**Description of the task**
Write out again, please, the records below from the first line to the line holding "The height and width of the screenshot is (548, 600).", inclusive, and nothing else.

====== Input material

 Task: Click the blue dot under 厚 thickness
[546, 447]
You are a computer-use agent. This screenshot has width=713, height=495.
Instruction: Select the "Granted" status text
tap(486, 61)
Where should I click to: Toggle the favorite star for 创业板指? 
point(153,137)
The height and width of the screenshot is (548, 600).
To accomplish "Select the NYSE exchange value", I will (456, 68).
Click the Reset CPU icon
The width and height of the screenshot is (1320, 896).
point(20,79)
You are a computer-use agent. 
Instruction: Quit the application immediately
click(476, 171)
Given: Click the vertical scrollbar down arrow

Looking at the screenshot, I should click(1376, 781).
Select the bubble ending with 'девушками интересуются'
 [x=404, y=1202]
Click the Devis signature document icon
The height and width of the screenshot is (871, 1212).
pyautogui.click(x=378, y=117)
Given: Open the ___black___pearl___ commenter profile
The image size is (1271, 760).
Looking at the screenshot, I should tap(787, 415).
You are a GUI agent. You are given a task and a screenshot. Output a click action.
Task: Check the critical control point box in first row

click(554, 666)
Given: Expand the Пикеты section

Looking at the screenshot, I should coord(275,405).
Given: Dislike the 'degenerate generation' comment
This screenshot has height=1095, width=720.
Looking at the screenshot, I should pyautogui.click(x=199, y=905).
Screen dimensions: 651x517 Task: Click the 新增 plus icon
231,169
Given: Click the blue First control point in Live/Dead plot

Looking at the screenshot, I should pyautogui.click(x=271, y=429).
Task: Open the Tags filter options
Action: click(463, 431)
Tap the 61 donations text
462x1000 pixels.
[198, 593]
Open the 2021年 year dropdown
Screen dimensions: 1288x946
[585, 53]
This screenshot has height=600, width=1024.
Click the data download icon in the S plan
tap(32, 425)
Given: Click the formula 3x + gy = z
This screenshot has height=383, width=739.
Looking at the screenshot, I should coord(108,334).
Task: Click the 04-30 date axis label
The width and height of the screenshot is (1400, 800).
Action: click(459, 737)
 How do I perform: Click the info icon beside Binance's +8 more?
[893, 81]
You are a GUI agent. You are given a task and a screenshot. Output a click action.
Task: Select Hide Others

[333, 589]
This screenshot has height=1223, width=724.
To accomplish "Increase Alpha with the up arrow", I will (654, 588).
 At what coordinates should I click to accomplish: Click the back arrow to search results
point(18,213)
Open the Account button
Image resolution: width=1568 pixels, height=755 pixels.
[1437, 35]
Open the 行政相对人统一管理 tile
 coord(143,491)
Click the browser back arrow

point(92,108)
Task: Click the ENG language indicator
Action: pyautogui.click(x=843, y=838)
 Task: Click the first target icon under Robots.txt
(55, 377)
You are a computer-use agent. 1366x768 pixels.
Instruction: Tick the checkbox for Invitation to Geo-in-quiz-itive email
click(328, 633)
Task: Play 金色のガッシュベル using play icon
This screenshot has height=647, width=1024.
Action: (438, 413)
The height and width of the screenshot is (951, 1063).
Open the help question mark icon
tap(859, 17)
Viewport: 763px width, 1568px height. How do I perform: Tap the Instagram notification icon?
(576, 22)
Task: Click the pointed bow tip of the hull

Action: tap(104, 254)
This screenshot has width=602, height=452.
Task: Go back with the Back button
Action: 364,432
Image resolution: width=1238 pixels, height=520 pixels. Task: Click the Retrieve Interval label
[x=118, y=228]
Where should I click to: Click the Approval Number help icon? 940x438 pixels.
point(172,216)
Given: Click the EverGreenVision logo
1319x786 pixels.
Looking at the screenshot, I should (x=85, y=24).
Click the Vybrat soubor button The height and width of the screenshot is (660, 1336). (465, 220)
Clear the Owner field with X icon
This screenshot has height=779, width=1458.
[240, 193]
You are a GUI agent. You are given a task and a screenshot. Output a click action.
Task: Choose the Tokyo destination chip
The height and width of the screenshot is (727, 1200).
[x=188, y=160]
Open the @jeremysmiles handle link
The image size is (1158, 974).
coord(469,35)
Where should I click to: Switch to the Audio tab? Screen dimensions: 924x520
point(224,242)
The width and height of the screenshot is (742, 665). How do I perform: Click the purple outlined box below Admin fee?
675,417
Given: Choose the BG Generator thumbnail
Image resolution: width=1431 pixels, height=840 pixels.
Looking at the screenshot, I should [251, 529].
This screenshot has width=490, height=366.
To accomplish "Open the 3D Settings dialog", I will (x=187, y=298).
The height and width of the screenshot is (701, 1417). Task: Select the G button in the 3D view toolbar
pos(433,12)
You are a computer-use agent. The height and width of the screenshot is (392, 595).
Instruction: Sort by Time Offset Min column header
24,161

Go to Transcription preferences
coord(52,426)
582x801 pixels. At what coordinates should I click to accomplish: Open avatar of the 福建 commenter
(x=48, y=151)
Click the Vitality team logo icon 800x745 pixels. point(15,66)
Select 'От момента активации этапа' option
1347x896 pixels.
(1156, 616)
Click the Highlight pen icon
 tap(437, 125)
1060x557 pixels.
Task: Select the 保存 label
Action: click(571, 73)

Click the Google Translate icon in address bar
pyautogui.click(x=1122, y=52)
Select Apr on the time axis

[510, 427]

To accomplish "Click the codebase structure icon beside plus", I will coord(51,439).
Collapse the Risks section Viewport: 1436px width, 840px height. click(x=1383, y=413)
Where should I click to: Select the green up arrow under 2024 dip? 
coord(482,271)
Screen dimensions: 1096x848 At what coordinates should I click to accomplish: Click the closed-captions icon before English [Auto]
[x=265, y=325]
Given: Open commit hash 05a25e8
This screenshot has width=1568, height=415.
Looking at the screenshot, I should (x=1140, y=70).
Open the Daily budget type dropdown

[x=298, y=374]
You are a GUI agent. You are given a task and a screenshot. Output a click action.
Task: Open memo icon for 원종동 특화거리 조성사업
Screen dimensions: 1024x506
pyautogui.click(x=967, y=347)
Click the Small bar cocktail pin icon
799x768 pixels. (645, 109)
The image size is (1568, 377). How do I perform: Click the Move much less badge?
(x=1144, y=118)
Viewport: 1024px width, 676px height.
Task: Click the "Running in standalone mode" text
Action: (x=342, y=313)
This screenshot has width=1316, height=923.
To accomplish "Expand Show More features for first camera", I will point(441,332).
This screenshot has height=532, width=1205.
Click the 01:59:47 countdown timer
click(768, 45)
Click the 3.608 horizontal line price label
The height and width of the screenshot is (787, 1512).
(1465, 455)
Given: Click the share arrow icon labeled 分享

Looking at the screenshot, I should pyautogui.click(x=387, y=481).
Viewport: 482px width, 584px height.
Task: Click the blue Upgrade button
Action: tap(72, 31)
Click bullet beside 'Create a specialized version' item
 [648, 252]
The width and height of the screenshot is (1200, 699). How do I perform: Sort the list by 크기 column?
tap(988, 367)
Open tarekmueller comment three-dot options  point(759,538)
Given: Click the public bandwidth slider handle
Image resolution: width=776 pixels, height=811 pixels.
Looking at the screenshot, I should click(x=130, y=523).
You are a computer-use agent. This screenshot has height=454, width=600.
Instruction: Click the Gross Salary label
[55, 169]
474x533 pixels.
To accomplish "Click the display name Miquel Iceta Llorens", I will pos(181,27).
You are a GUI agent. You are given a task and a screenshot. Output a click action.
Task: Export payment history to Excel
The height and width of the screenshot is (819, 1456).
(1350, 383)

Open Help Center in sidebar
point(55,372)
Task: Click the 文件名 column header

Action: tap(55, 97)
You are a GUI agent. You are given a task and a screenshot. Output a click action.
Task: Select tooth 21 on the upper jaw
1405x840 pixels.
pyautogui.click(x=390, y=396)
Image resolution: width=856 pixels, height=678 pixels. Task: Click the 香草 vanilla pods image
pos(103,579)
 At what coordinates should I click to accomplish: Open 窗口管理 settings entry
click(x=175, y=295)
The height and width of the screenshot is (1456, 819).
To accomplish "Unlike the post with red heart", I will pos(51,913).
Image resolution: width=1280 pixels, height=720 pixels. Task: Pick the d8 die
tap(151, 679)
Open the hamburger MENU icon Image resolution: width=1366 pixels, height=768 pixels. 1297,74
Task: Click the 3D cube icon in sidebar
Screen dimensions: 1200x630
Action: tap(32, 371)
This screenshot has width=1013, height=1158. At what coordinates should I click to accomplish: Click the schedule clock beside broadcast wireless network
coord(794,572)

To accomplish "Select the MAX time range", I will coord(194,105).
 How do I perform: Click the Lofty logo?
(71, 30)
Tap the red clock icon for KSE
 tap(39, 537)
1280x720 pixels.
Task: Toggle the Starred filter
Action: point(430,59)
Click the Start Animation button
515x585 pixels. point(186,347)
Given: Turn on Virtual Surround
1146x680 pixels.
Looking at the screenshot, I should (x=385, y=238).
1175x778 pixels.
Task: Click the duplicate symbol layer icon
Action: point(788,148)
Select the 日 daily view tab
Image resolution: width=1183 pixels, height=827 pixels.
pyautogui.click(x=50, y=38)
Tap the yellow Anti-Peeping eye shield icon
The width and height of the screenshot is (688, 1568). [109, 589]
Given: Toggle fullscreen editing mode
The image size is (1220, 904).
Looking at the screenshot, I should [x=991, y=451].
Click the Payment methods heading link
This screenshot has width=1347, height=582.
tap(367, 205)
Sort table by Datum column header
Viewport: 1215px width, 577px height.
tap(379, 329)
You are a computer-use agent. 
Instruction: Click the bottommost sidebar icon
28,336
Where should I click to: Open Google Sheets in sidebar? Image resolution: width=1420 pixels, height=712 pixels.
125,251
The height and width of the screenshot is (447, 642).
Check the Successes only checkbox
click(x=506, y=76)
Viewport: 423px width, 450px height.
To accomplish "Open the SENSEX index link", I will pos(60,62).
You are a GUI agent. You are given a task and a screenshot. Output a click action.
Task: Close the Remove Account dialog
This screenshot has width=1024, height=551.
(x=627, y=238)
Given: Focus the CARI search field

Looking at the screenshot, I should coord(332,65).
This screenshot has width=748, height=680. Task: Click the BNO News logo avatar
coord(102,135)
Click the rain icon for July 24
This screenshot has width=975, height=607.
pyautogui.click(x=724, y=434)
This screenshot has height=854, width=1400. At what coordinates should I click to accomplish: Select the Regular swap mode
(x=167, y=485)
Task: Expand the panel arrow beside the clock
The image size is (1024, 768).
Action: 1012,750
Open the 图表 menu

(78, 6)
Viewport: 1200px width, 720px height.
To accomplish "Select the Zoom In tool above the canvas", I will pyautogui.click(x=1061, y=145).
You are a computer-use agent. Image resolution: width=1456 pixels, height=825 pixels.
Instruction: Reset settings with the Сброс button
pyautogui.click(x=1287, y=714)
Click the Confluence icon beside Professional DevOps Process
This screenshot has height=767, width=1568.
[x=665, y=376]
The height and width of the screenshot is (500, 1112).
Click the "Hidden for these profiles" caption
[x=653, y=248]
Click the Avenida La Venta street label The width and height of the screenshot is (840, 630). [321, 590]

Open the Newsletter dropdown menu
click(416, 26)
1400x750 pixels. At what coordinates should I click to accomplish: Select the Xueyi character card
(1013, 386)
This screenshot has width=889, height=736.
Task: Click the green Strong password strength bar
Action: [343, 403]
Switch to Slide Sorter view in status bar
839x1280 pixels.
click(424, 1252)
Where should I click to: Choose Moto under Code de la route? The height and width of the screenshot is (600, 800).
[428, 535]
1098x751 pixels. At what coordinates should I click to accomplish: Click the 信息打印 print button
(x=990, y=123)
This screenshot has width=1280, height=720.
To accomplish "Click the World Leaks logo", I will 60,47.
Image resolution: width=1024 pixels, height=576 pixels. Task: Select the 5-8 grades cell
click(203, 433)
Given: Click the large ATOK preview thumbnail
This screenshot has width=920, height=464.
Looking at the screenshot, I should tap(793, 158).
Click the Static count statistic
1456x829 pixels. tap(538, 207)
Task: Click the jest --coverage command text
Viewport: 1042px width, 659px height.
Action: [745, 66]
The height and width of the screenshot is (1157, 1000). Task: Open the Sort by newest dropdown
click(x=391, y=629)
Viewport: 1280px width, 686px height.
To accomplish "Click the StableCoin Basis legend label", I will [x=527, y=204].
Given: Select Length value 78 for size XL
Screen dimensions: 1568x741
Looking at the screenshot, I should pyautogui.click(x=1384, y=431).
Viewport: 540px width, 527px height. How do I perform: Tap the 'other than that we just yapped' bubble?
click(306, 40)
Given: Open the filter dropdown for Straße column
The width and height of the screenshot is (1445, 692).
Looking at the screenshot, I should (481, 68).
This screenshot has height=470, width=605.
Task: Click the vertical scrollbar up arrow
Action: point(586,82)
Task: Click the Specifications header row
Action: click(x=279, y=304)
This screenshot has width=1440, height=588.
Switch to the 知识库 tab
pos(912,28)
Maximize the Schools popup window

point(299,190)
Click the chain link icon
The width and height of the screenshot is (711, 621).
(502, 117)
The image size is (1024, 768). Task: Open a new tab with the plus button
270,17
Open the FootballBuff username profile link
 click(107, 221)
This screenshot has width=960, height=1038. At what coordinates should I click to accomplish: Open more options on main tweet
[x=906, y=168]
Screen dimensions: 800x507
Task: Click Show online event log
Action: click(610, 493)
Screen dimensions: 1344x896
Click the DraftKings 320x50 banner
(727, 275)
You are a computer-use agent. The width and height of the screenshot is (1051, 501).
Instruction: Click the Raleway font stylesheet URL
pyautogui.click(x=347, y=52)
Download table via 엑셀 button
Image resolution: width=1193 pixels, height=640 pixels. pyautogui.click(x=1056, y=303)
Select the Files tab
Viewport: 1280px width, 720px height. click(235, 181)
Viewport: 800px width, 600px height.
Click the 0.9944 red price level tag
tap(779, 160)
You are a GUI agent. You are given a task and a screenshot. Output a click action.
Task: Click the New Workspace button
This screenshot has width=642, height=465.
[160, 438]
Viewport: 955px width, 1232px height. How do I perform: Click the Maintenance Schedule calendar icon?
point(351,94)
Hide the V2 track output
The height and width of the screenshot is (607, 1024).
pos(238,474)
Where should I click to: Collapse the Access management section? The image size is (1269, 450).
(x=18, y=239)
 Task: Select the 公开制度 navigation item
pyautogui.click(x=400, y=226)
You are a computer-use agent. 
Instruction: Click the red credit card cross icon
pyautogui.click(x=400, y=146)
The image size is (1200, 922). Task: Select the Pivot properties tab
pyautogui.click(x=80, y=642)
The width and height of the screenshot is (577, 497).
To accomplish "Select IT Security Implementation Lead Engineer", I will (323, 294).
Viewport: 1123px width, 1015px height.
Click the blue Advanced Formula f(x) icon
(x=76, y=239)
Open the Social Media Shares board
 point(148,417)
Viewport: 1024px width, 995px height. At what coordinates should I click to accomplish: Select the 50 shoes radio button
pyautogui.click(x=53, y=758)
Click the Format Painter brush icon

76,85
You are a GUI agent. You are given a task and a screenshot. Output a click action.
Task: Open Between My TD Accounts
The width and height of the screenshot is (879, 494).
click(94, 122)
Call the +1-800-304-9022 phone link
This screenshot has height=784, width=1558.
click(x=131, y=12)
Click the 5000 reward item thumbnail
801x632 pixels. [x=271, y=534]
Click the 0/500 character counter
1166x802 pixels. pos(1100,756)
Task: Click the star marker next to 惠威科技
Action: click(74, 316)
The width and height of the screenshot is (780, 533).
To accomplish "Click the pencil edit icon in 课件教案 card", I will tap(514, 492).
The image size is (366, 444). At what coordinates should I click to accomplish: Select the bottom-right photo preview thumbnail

============

**Output below**
 Task: Click the blue dot under 厚 thickness
[546, 447]
You are a computer-use agent. This screenshot has width=713, height=495.
Instruction: Select the "Granted" status text
tap(486, 61)
Where should I click to: Toggle the favorite star for 创业板指? 
point(153,137)
The height and width of the screenshot is (548, 600).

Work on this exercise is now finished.